We found that occurrence of DVT was also positively correlated with an excessive blood loss. In our study, 63.3% patients underwent bilateral UKAs, therefore the mean intraoperative blood loss for the included sample was 96.1 ± 47.2 ml. ROC and multivariate logistic regression analysis showed blood loss during surgery more than 102 ml was independent risk factors of DVT. Surgical stress often leads to hemodynamic instability and affects blood circulation, which can contribute to the formation of VTEs. Relationship between operation time and postoperative complications in orthopaedic surgery and other disciplines were demonstrated in many articles [18,19,20]. UKA only replaces the severely degenerated medial compartment, therefore, the process of osteotomy and gap balancing is simple compared to TKA, and a shorter operative time and blood loss can be achieved. In addition, with the use of tourniquets, UKA always accompanied by less blood loss, moreover the bleeding is mostly concentrated in the subcutaneous area, infrapatellar fat pad, and other relatively constant positions, which making physical hemostasis easier. The joint capsule and subcutaneous tissue were injected with a “cocktail” injection during surgery, these can also help reduce intraoperative bleeding, finally these elements together may lead low cut-off value for intraoperative blood loss to an independent risk factor of postoperative DVT. However, there is no doubt that operative duration of bilateral UKA will significantly increase. For patients who received TKA even using standard therapy of low molecular weight heparin for prophylactic treatment of DVT, bilateral surgery would also increase the risk of VTEs by 4-folds [21]. Therefore, physicians should make recommendations of diagnosis and treatment to patients on the premise of careful physical examination and accurate evaluation of imaging data, and simultaneous bilateral arthroplasty should be replaced by staged steps if possible. In clinical practices, in order to maintain the hemodynamic stability of patients, preoperative infusion of crystalloid and colloidal solution can effectively supplement blood volume and improve the body’s tolerance to hypovolemia, and this intervention may inherit great significance in preventing and reducing the occurrence of perioperative DVT.

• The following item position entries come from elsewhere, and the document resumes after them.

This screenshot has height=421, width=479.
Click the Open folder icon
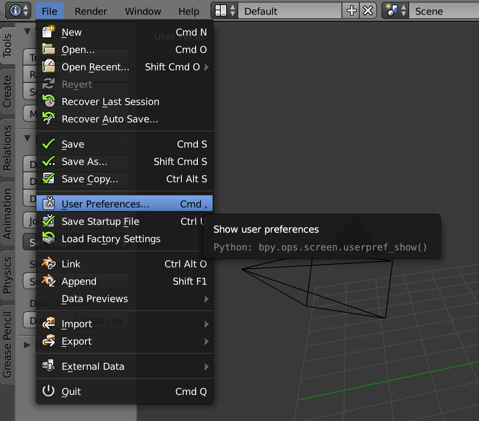click(x=49, y=50)
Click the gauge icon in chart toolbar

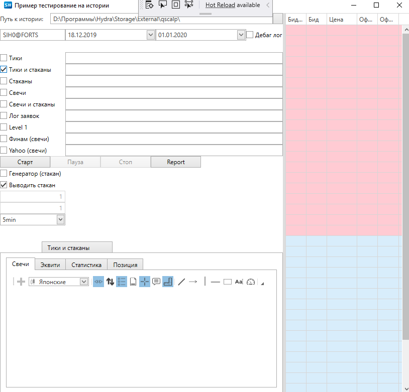click(250, 282)

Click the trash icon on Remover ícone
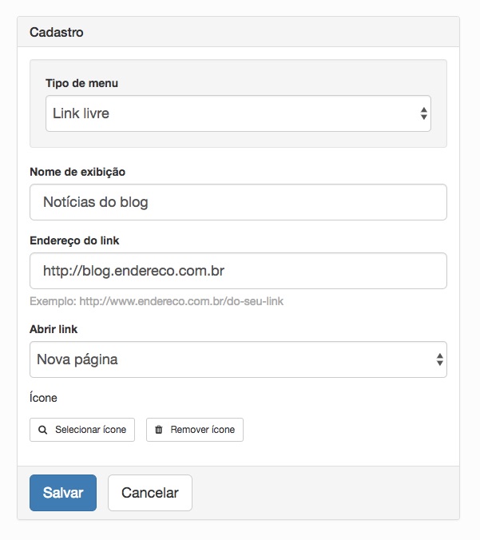point(159,430)

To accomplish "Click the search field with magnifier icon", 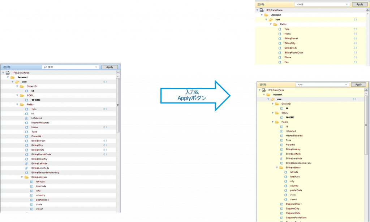I will pos(70,67).
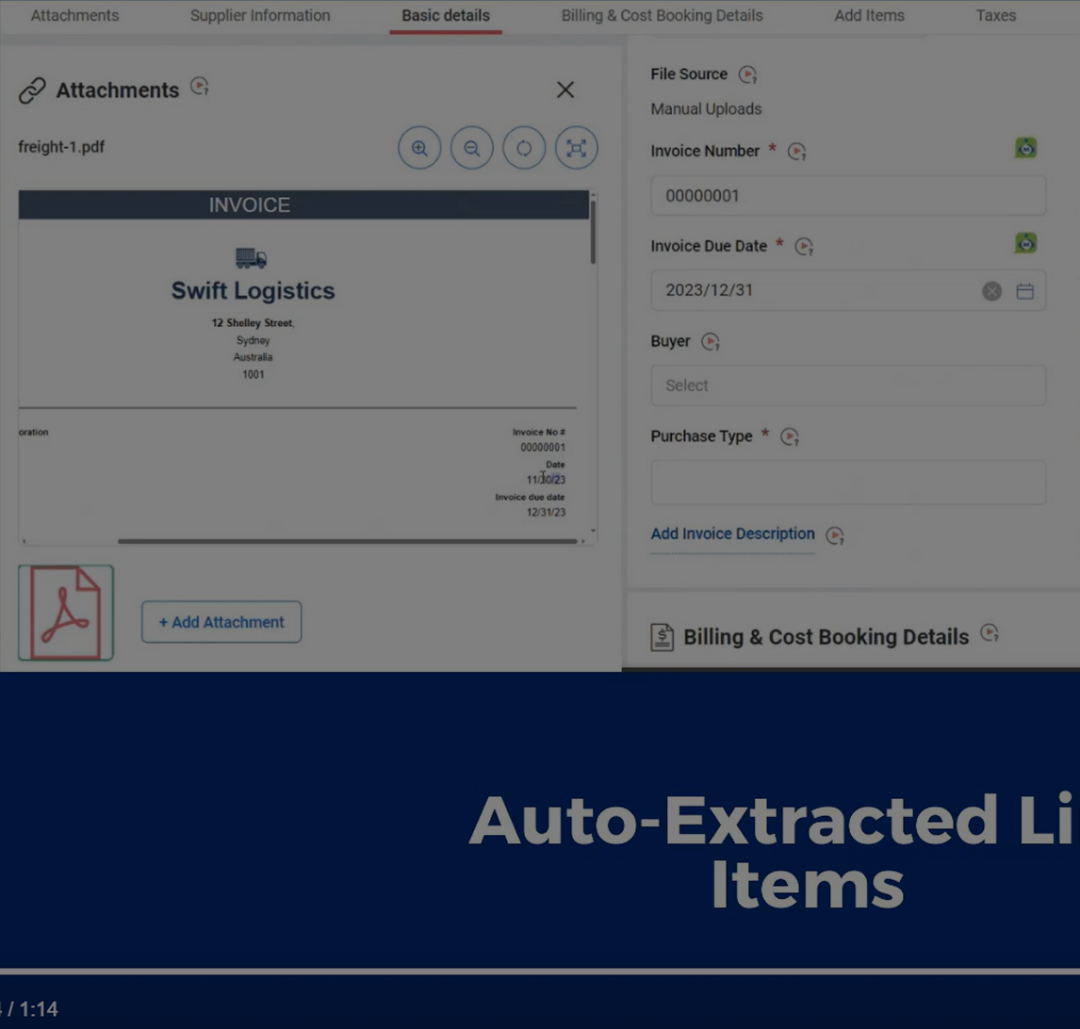Click help icon beside File Source
1080x1029 pixels.
point(748,74)
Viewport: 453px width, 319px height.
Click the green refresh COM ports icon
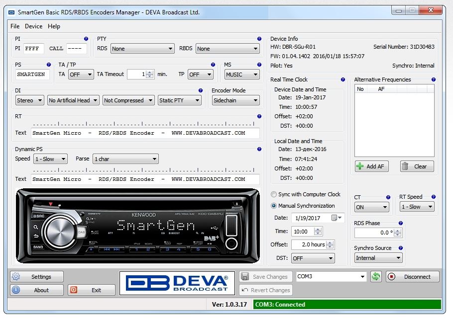[x=376, y=277]
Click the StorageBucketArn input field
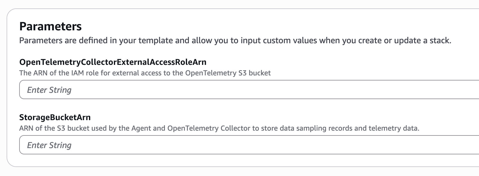479x176 pixels. tap(249, 145)
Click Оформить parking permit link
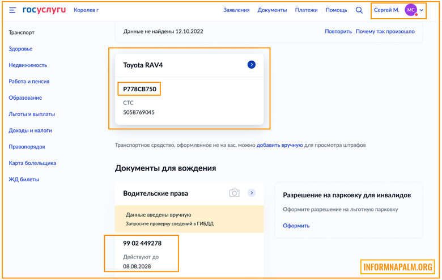The width and height of the screenshot is (442, 280). [x=296, y=226]
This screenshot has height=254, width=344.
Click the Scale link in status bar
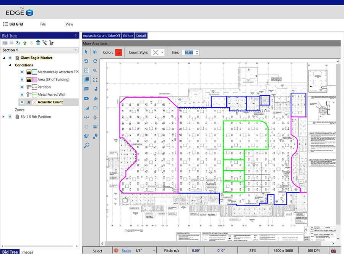(x=126, y=251)
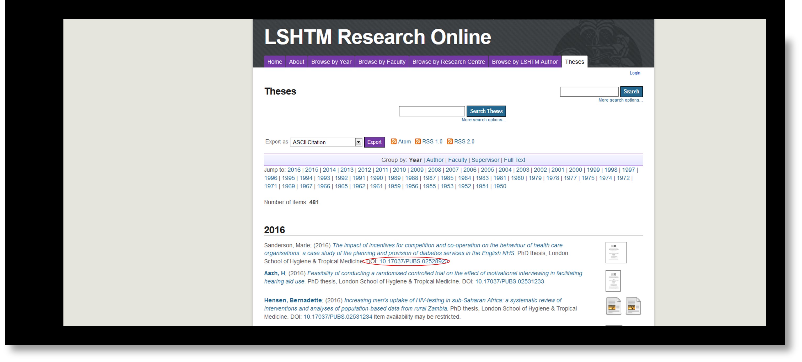Group theses by Full Text

point(514,160)
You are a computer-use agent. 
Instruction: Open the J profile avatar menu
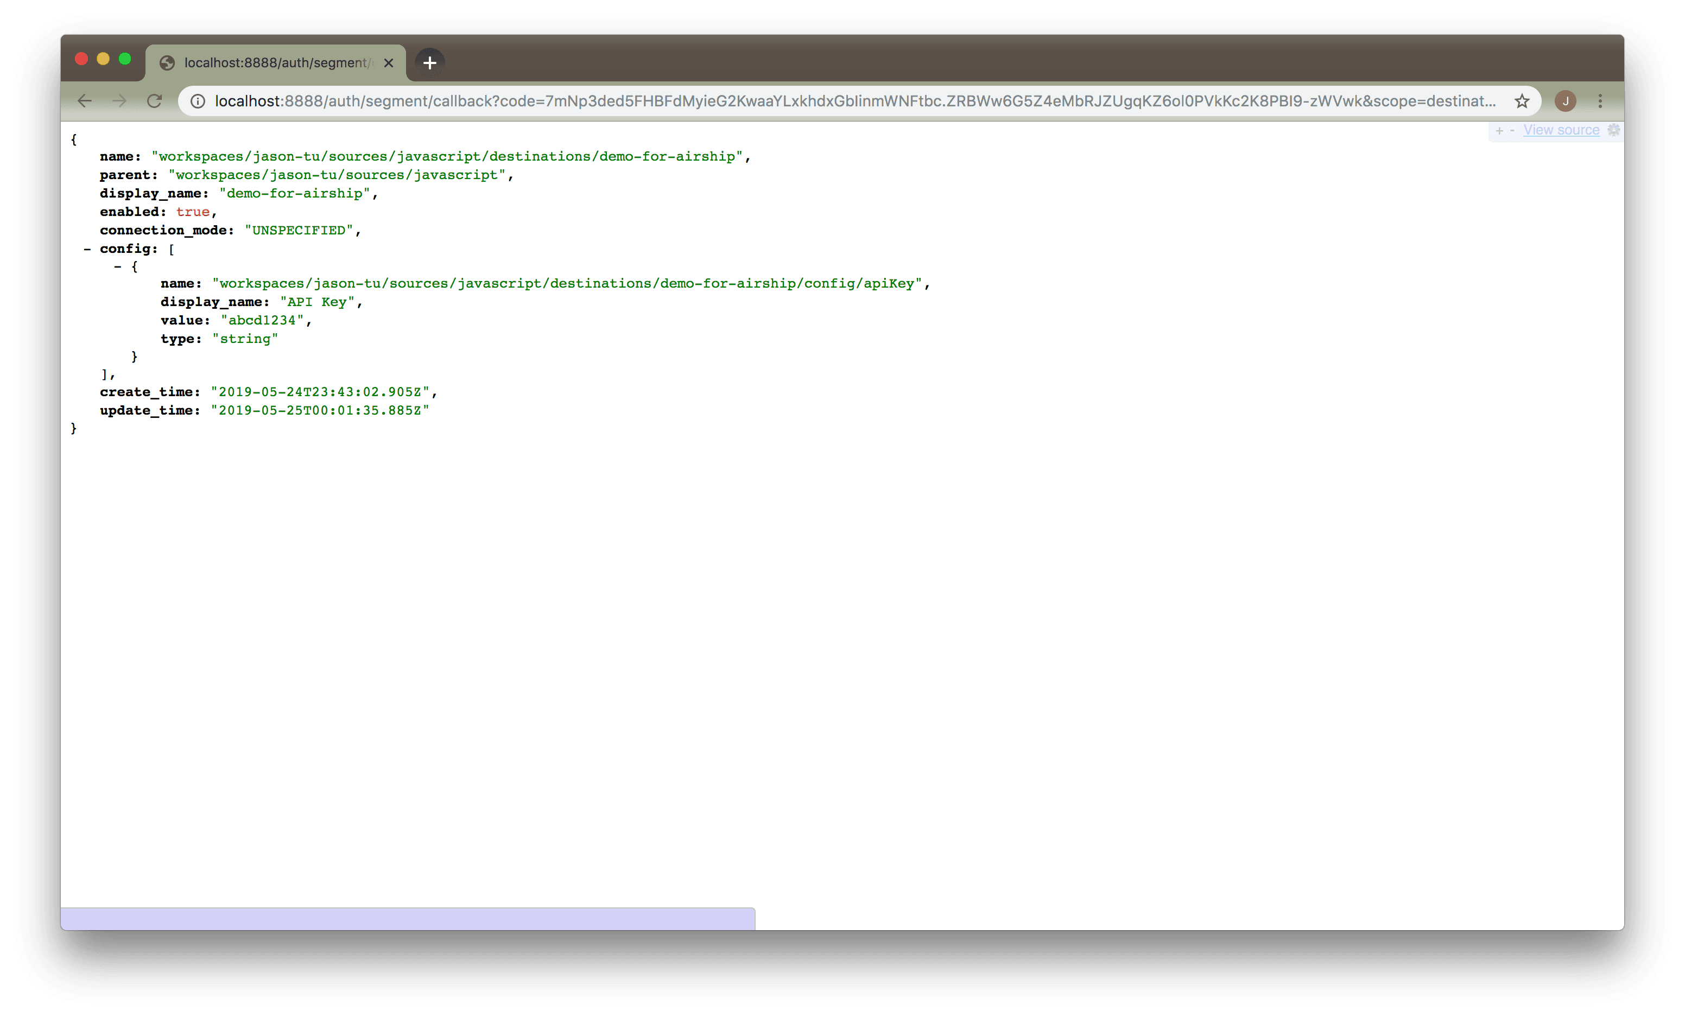click(1565, 101)
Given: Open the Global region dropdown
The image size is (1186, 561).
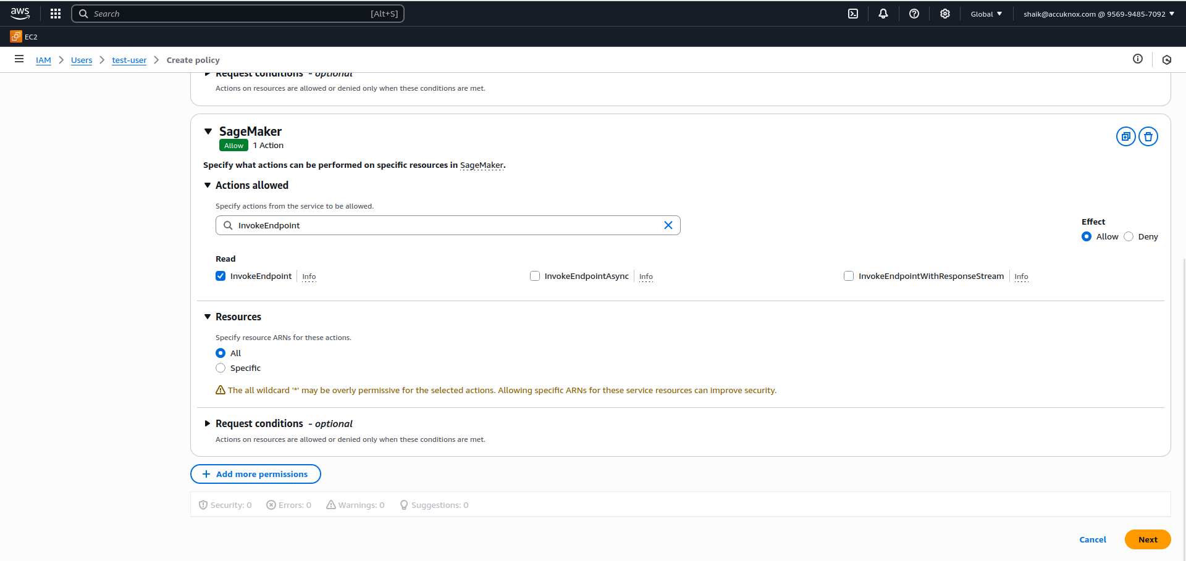Looking at the screenshot, I should [x=986, y=14].
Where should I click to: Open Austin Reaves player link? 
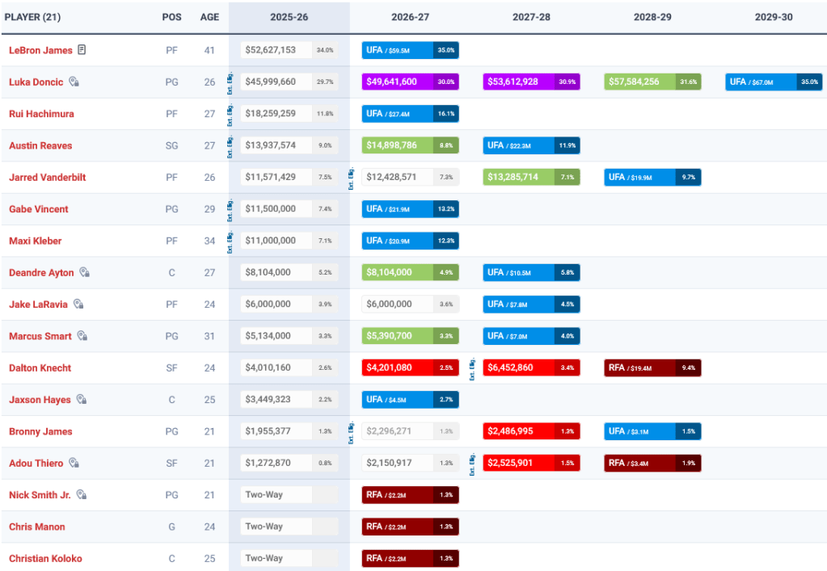40,145
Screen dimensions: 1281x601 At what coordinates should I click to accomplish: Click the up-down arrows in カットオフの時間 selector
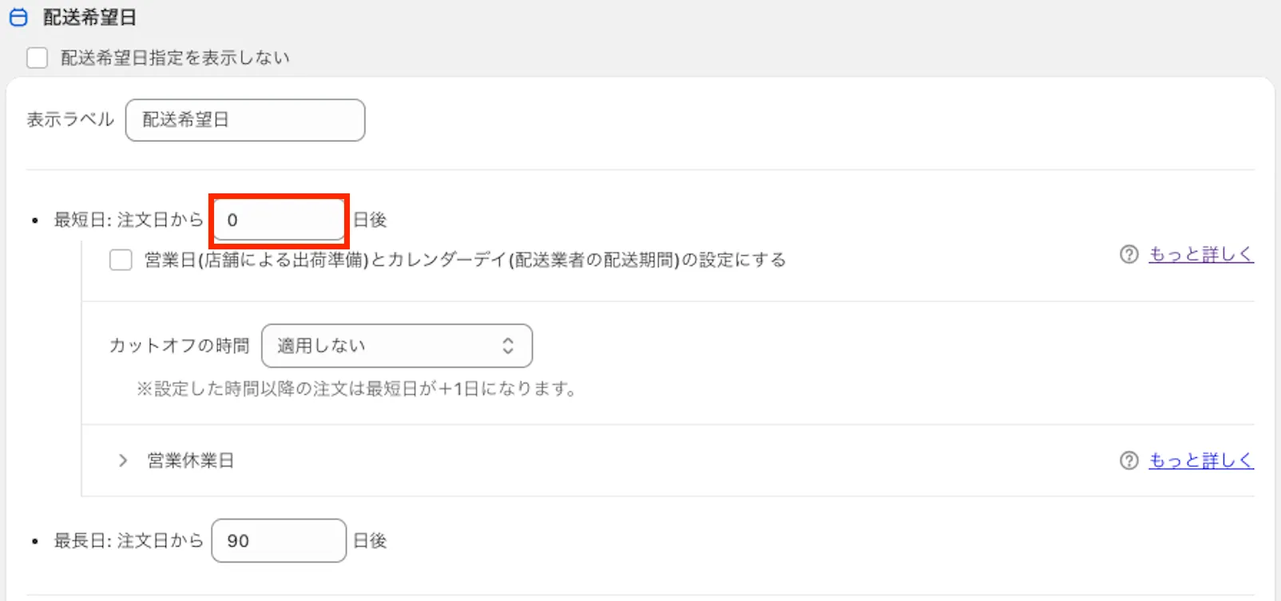coord(508,346)
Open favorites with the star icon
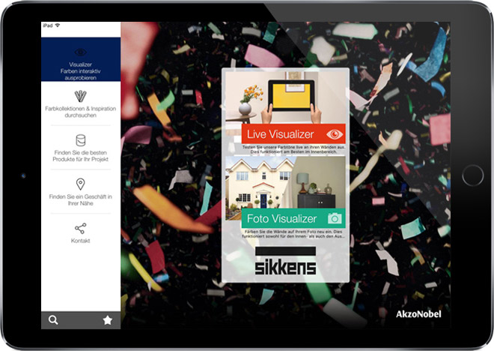The width and height of the screenshot is (494, 351). click(x=107, y=320)
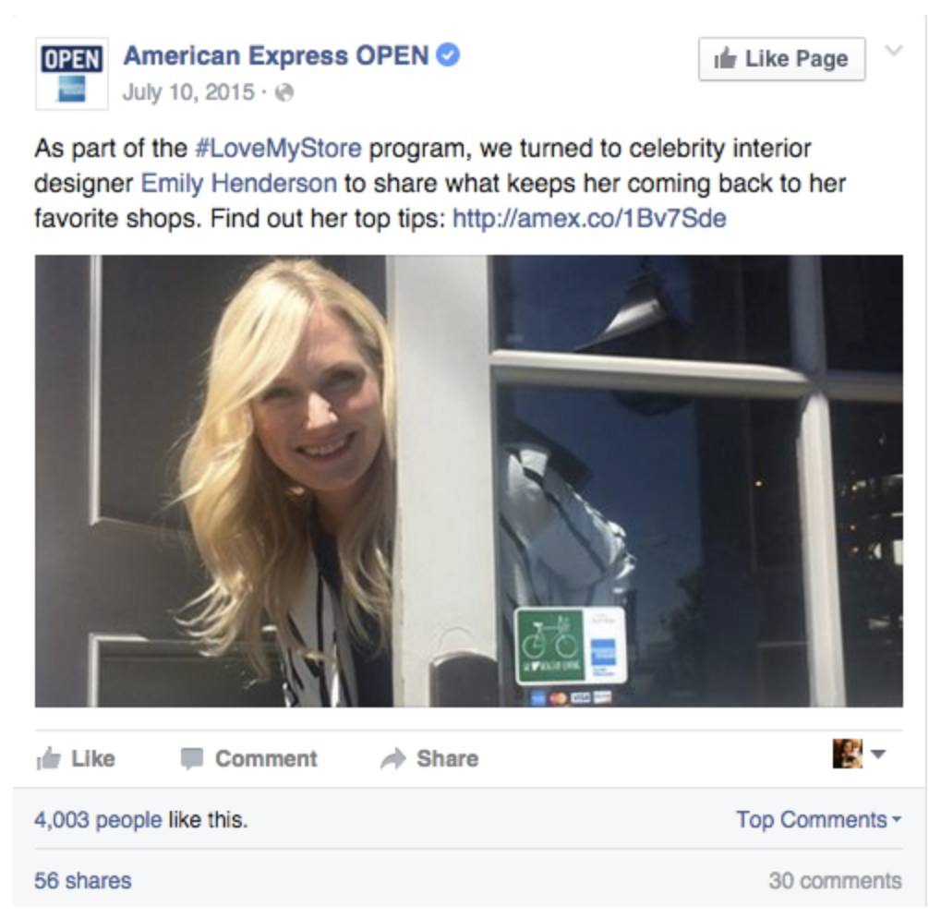Open the Top Comments sorting dropdown
929x918 pixels.
click(x=819, y=819)
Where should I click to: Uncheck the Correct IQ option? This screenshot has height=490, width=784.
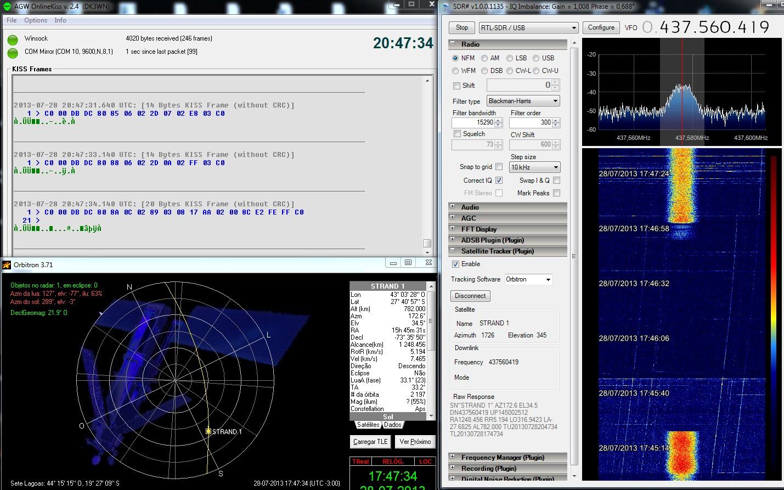pyautogui.click(x=499, y=180)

It should be pointed out that our study is not without limitations. First of all, the retrospective study design inevitably possesses selection and confounding bias; 351 UKAs were reviewed in this investigation and the sample size of this study was relatively small, however, as a single-center study the capacity was acceptable. Secondly, variables such as frequency and duration of ankle pump exercise were not extracted and analyzed, which may have some important influence on the occurrence of DVT. Finally, an ideal algorithm should be proposed to calculate the risk of developing DVT based on the combination of the three significant factors founded in this study. Despite these limitations, reliability of our study was strengthened by multiple statistical models and we have demonstrated the precise value of some prognostic risk factors.

Conclusion

In summary, this study explored the epidemiologic features of postoperative DVT and demonstrated independent risk factors in patients underwent primary UKA. Incidence of DVT in the present study was 9.9%, what’s more, extensive intraoperative blood loss, advanced BMI and high level of D-dimer would increase the risk of lower extremity thrombosis by 2–4 times.